Problem to solve :: Go through the data and copy each line that holds "image".

Data listing ::
== == ==
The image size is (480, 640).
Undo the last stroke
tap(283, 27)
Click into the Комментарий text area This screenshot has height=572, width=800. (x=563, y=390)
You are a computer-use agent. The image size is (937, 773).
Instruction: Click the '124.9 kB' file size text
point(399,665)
== == ==
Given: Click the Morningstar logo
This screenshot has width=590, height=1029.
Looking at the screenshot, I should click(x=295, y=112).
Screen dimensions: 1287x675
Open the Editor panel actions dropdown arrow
== == ==
Response ::
The image size is (480, 640).
You are a computer-use agent. The image size is (937, 773).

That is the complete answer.